Collected data:
··········
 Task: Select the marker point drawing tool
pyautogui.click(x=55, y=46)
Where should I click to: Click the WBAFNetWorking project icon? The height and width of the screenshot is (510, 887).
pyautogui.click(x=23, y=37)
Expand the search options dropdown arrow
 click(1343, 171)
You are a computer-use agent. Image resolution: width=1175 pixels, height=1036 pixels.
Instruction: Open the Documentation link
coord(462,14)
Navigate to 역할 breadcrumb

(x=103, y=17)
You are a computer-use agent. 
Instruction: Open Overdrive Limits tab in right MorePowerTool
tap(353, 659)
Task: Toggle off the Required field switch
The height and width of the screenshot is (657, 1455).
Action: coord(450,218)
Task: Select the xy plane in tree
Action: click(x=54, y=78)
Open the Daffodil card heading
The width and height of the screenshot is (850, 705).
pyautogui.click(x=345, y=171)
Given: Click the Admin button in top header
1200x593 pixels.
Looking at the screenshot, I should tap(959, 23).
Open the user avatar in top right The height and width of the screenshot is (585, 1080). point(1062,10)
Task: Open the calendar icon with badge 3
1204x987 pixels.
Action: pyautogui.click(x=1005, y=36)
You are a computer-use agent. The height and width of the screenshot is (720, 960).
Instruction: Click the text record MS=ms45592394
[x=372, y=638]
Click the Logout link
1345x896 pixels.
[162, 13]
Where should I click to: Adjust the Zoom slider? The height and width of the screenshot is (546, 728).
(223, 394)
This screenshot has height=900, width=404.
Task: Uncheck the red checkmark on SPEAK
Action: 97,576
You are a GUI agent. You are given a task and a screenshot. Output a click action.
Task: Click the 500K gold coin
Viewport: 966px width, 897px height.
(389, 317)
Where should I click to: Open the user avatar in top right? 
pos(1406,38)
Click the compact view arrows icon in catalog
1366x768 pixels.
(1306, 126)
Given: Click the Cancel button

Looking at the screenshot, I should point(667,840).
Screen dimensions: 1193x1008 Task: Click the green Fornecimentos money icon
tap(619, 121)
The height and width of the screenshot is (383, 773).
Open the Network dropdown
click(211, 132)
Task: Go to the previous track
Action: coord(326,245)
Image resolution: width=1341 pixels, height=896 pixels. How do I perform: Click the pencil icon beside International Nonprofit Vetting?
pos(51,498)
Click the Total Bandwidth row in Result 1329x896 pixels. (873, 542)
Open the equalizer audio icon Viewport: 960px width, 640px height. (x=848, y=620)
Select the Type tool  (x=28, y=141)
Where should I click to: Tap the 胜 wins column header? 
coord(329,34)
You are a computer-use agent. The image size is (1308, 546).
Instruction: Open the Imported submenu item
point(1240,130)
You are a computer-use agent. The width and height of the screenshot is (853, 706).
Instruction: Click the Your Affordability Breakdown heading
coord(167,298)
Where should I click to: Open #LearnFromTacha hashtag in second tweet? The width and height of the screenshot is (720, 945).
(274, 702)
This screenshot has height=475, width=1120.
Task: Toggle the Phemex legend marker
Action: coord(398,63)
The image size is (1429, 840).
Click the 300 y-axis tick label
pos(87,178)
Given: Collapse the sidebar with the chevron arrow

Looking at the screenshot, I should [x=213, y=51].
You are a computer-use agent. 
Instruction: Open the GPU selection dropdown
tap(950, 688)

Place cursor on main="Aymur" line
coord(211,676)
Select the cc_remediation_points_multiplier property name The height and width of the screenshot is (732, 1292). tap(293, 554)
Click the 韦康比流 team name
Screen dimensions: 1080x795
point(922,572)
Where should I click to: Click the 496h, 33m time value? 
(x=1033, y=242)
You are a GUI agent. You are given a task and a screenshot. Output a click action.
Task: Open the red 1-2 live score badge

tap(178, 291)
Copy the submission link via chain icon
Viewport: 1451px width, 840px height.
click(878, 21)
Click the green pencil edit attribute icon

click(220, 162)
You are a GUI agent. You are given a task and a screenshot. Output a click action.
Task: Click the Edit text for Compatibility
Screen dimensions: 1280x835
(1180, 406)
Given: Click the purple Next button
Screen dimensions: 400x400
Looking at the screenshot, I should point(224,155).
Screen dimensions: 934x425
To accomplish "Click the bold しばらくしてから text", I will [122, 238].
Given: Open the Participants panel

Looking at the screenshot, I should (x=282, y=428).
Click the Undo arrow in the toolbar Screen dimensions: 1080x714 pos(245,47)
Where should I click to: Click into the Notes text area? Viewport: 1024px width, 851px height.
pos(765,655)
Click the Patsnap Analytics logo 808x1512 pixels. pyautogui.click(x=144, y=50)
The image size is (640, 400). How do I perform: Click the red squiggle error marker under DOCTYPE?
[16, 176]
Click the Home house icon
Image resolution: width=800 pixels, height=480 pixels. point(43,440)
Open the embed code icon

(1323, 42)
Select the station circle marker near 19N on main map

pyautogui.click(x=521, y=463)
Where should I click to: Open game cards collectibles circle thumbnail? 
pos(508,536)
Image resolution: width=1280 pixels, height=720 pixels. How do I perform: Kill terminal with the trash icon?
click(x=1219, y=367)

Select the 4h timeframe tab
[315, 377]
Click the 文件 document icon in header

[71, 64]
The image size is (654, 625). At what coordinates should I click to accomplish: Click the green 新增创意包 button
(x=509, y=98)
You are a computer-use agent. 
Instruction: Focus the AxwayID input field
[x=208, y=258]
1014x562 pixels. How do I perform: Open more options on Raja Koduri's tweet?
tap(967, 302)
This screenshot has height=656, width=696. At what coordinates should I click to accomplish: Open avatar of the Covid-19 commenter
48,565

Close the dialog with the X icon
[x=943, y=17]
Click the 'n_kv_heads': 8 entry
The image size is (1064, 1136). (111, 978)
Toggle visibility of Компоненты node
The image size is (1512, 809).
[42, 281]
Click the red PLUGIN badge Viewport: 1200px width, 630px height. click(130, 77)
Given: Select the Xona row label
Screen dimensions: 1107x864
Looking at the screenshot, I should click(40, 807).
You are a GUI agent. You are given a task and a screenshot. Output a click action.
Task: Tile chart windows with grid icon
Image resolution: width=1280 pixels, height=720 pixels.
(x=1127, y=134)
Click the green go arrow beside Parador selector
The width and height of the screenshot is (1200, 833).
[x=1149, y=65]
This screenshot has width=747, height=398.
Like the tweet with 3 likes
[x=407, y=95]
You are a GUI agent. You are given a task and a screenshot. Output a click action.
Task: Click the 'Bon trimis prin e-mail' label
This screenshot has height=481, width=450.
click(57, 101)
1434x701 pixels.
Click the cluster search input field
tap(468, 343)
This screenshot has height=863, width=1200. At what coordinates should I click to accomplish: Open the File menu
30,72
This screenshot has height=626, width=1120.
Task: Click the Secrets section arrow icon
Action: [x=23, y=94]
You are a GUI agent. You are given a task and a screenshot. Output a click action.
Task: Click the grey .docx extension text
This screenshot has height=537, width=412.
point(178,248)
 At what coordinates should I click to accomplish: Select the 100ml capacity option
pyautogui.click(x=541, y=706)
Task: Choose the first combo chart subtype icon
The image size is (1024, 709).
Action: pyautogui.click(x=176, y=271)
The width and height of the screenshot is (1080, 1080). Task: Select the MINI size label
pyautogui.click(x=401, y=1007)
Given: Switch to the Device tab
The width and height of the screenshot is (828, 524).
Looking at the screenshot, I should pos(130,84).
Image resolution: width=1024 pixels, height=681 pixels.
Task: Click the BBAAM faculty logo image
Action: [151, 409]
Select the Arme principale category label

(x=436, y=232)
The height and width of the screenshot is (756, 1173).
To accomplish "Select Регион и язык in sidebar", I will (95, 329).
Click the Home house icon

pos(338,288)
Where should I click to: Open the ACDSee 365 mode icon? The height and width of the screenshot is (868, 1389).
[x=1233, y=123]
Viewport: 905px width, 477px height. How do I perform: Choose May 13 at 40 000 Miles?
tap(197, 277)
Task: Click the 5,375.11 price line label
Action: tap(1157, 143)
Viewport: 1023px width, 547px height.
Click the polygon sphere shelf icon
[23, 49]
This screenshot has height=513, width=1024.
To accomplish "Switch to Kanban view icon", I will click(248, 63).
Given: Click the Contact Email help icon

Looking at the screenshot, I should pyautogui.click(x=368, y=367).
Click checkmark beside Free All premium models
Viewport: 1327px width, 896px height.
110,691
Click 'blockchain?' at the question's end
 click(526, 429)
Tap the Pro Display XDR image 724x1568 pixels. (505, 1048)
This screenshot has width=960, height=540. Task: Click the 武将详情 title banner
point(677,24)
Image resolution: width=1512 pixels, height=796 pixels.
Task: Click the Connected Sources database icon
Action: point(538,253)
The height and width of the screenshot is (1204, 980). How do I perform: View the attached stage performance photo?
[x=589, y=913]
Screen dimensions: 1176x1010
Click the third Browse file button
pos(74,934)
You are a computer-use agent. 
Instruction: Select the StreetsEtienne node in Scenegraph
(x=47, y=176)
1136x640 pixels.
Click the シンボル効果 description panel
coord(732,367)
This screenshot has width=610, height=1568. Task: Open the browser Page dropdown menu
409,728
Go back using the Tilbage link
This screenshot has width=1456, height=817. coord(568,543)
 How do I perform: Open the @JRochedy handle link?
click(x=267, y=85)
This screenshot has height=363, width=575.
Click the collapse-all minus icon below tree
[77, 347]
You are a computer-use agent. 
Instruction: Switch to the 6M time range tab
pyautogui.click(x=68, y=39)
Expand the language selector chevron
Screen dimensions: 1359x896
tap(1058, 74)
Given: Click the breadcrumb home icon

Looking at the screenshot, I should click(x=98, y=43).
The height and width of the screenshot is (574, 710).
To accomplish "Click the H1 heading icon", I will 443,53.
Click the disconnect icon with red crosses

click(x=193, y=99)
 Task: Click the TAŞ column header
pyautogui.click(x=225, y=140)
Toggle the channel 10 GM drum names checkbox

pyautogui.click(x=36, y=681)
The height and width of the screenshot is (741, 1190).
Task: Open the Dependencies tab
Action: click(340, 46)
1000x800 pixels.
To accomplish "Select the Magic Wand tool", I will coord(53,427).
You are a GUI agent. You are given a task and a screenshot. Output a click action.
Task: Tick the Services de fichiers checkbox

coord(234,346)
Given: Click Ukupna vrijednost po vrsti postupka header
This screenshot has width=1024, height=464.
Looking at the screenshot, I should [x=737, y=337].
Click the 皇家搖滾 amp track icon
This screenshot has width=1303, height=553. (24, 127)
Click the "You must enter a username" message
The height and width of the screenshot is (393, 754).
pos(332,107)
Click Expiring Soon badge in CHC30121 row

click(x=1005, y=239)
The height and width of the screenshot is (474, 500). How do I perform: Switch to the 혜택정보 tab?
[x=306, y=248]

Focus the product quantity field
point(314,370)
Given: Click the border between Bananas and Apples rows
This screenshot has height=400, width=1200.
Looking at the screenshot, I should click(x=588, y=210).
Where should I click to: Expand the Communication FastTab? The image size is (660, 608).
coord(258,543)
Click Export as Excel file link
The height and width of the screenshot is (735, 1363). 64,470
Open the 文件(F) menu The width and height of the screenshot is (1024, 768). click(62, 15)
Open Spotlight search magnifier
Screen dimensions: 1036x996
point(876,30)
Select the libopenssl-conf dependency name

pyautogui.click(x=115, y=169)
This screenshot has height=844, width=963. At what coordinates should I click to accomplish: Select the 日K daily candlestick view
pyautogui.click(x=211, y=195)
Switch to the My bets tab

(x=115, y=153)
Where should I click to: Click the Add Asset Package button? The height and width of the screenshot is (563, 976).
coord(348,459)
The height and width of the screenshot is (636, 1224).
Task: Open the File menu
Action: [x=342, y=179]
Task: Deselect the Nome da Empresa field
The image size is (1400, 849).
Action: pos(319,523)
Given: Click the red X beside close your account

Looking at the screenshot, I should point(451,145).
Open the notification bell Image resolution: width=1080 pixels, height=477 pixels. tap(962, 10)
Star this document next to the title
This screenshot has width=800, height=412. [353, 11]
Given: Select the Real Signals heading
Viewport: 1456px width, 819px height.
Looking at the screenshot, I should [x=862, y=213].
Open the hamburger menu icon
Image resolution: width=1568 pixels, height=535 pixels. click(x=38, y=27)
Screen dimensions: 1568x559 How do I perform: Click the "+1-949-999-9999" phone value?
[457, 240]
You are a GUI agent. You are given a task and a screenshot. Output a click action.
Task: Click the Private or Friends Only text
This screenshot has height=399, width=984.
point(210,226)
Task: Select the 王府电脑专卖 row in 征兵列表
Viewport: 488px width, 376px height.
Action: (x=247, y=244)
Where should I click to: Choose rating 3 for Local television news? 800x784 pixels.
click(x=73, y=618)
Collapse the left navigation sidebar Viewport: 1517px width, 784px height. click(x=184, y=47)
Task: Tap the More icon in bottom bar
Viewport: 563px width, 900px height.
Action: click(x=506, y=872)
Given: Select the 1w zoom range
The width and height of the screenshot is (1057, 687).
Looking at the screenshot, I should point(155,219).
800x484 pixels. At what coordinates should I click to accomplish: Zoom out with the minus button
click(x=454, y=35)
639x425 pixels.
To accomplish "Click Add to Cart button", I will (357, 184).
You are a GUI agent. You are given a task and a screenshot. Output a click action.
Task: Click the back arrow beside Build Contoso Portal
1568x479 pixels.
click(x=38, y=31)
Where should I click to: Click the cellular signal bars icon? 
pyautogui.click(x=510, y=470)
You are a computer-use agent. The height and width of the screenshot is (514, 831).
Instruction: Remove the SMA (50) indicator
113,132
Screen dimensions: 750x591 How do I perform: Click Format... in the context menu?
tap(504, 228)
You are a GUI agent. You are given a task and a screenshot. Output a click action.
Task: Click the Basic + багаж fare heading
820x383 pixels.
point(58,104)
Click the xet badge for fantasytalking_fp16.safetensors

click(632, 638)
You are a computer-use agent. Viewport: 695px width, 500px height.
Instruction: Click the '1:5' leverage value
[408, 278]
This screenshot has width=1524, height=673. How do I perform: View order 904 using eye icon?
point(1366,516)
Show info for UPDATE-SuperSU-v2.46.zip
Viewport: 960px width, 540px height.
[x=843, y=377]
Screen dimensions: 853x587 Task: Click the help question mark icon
··········
> **How to complete this task**
Working through the entries above, copy every line in which "chart" is found.

> **Completed task**
Task: Tile chart windows with grid icon
Task: Choose the first combo chart subtype icon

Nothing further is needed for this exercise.